[Testo del documento]
“Il privato funziona meglio del pubblico”. Con questa motivazione, da oltre 30 anni, si va smantellando il patrimonio pubblico (industrie, servizi, infrastrutture, sanità, pensioni, acqua, ecc.).
Nessuno, bisogna dire seriamente, si è mai accorto di un benché minimo miglioramento nel funzionamento degli asset privatizzati. Solo chi ne controlla i bilanci, probabilmente, può misurare in che cosa consista questa strombazzata “superiorità”: più soldi per manager e azionisti, il resto chissenefrega.
Quando crollò il ponte Morandi, a Genova, nell’agosto del 2018, in molti sospettarono che forse – forse! – c’era stata qualche carenza di manutenzione. Quei tondini arrugginiti, quelle lesioni nel cemento armato, gridavano al cielo la verità.
Ma dai vertici del gruppo Benetton (la famiglia controllava Autostrade attraverso Atlantia) non venne mai alcuna ammissione. Semmai qualche smorfia sdegnata perché si osava ledere la maestà degli ex leader dei maglioncini. Così fighetti e smart che persino gli “innovatori” delle Sardine trovarono normale farsi vedere alla loro corte...
Dalla classe politica tutta venne prima una mezza critica, poi (da singoli) una minaccia di ritiro della concessione, poi più nulla. Anzi, quando alla fine si decise che era comunque meglio che lo Stato riprendesse in mano la gestione di Autostrade per l’Italia (che controlla gran pare della rete autostradale, ma non tutta) si provvide anche a riempire generosamente le tasche dei Benetton, regalando loro altri 9,3 miliardi di euro.
Per la ricostruzione del ponte i Benetton pagarono soltanto 580 milioni. La differenza si è scaricata poi sui pedaggi che tutti noi paghiamo.
Solo ora, cinque anni dopo il crollo e la morte di 43 persone che lo stavano attraversando, abbiamo potuto sapere come venivano gestiti – sia il ponte che l’intera rete autostradale – dalla viva voce di Gianni Mion, uomo di fiducia della famiglia Benetton, ex amministratore delegato di Edizione (holding della dinastia veneta), ex consigliere di amministrazione di Autostrade per l’Italia e della sua ex controllante Atlantia.
Sarà il caso di leggere attentamente e lentamente ogni parola: “Il ponte aveva un difetto originario di progettazione, era a rischio crollo”.
E per questo venne convocata una riunione tecnica dei massimi dirigenti del gruppo, nel 2010: “C’erano Castellucci (amministratore delegato di Atlantia, ndr) e Mollo (direttore generale di Aspi, imputato, ndr). A quella riunione c’era anche Gilberto Benetton, sapeva anche lui che c’era quel problema”.

[Dati]
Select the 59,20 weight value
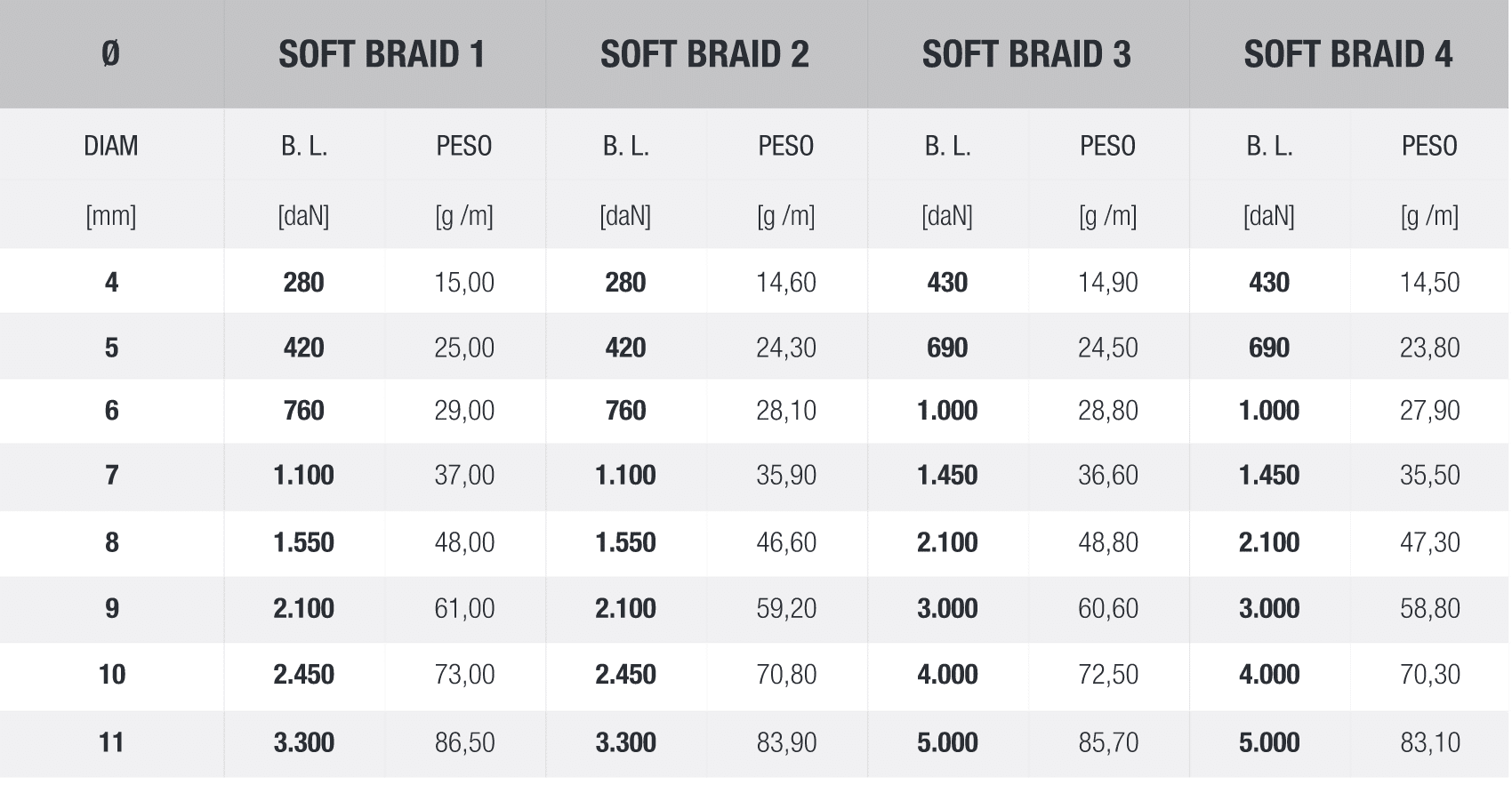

[Istruzione scritta] Riscrivi il passo del testo sul ponte Morandi che inizia con "Dalla classe politica" e si chiude con "miliardi di euro.", sostituendo "mezza critica" con "debole critica". Il materiale non ha alcun ruolo in questo lavoro.

[Risposta corretta]
Dalla classe politica tutta venne prima una debole critica, poi (da singoli) una minaccia di ritiro della concessione, poi più nulla. Anzi, quando alla fine si decise che era comunque meglio che lo Stato riprendesse in mano la gestione di Autostrade per l’Italia (che controlla gran pare della rete autostradale, ma non tutta) si provvide anche a riempire generosamente le tasche dei Benetton, regalando loro altri 9,3 miliardi di euro.